Non sans grande raison, la minorité de députés sceptiques a en outre estimé que les agents des régies financières de l’Etat devaient être concernés si la loi était appliquée aux députés. On pourrait y ajouter les directeurs des agences et des entreprises publiques, les hauts magistrats et les inspecteurs généraux de l’Etat. Eu égards aux résultats qu’ils ont fournis jusque-là, l’opération d’audit de la fonction publique ainsi que la traque des biens mal acquis qui ont été menées par le Pouvoir auraient quand bien même pu motiver une extension de la loi à ces catégories d’élus et d’agents publics qui ont été dispensés de l’obligation de s’épancher sur l’origine et le montant de leurs avoirs. Que dire de la Direction Générale des Impôts et Domaines (DGID) dont l’affaire Tahibou Ndiaye a permis, à travers les nombreux retournements qu’on y a vus, de voir l’étendue de la responsabilité des hauts fonctionnaires dans le pillage foncier de la dernière décennie ? Il en est de même des représentants de l’Etat dans les territoires dont on sait qu’ils ont été très souvent mêlés dans le brigandage foncier auquel s’étaient joyeusement consacrés les boursicoteurs de l’ancien régime.

La haute hiérarchie militaro-sécuritaire ne devrait pas être en reste si l’on se remémore les quelques affaires dans lesquelles la grande muette et la police nationale ont été directement ou indirectement empêtrées, il est vrai avec moins de dégâts pécuniaires. On ne saurait perdre de vue les élus du Conseil Economique, Social et de l’Environnement (CESE) dont le mode de désignation à lui tout seul révèle combien ils sont dépendants et redevables du mode de fonctionnement patrimonial du pouvoir présidentialiste, par conséquent, potentiellement réfractaires ou disconvenant aux instruments de contrôle de la gouvernance publique.

Connaissant ainsi le potentiel terrifiant des hauts fonctionnaires, des élus et des sénateurs pour la délinquance économique, en plus de leur rôle prépondérant dans la reproduction du système clientéliste, on obtient une explication de l’autocensure législative qui a marqué la conception de la loi sur la déclaration de patrimoine.

On peut observer au final que, du fait de sa structure et de son fonctionnement sous un mode prébendaliste et rentier, l’Etat ne peut se passer de la disponibilité et de l’activité de « mains sales ». D’autant plus que ces agents du néopatrimonialisme peuvent être payés très bon marché par le mécanisme de la transhumance qui sert, aujourd’hui plus que jamais, de levier de consolidation du pouvoir politique. C’est ainsi qu’il faut comprendre pourquoi ont été également soustraits à la force de la loi sur la déclaration de patrimoine les élus locaux (maires, Présidents de région et communauté rurales, conseillers régionaux et ruraux) dont le mandat ne compte que sur un budget en dessous du seuil du milliard de francs CFA.

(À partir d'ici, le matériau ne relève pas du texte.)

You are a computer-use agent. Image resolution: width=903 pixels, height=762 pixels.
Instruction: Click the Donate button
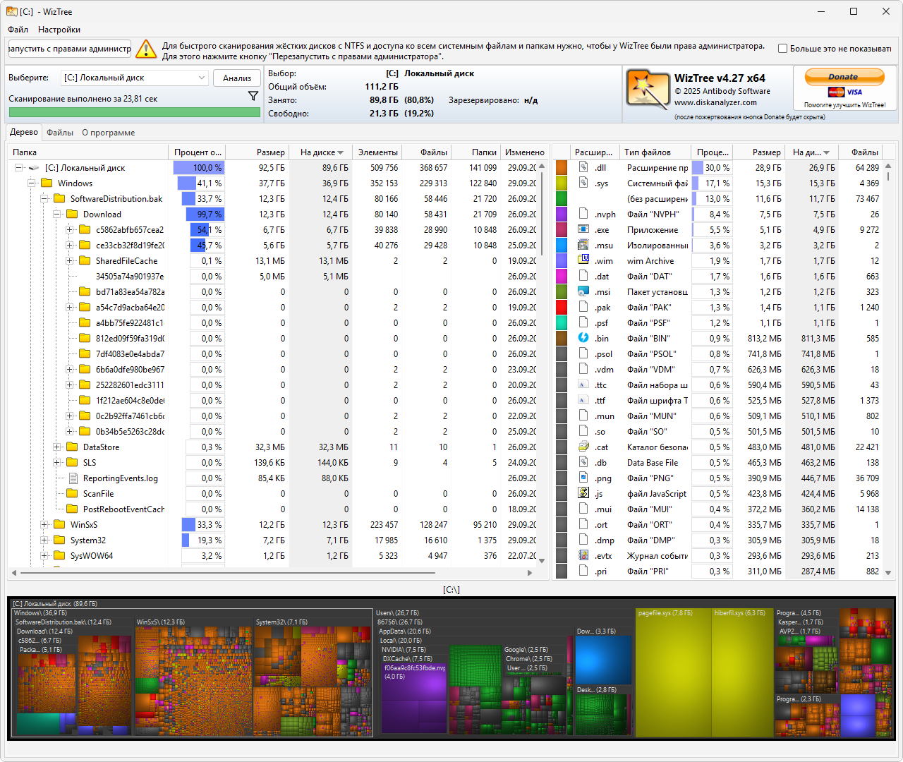(x=844, y=77)
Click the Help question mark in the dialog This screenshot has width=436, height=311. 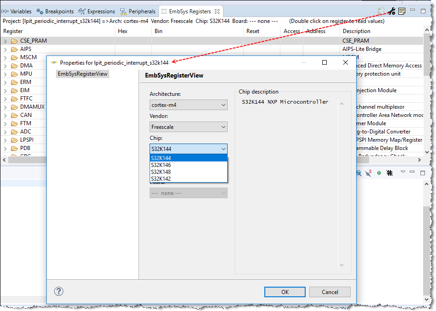(x=58, y=292)
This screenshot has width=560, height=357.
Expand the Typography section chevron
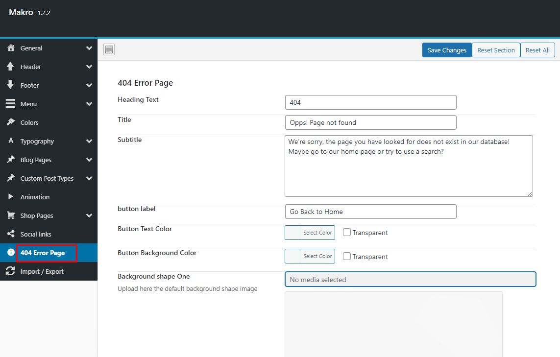point(89,142)
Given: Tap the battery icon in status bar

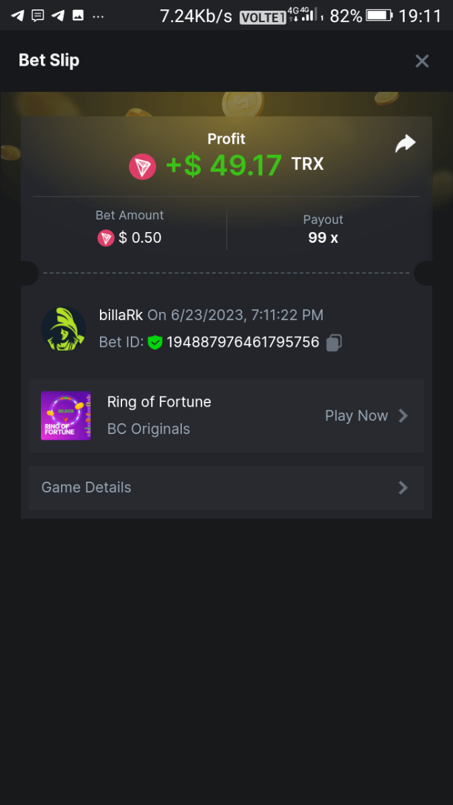Looking at the screenshot, I should point(380,15).
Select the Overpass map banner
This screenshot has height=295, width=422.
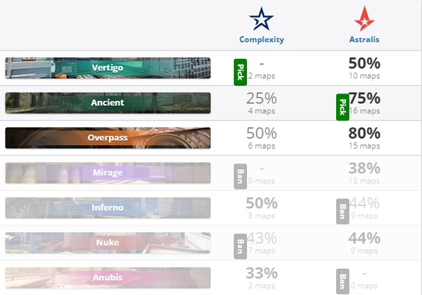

Les prétextes du privilège de législation révélateurs de préalables ignorés

Amené à expliquer pourquoi les premiers concernés de la loi, les députés en principe, ont été tout simplement exemptés de l’obligation de déclarer leurs biens, le Ministre de la bonne gouvernance a plutôt invoqué des contraintes techniques :

« Si par exemple les représentants de l’Etat administrant avec un budget de 250 millions de francs CFA devaient déclarer leur patrimoine, le nombre d’assujettis serait d’environ 12.000, ce qui emmènerait les agents de l’Office Nationale de lutte contre la fraude Corruption (OFNAC) à devoir traiter 200 dossiers par jour, soit environ 8.000 dossiers dans l’année. L’OFNAC serait dans l’incapacité de procéder au traitement de tant de demandes. C’est la raison pour laquelle il a été prévu une population éligible de 3.000 personnes. Avec l’évolution, le président de la République pourra augmenter ce nombre par décret ».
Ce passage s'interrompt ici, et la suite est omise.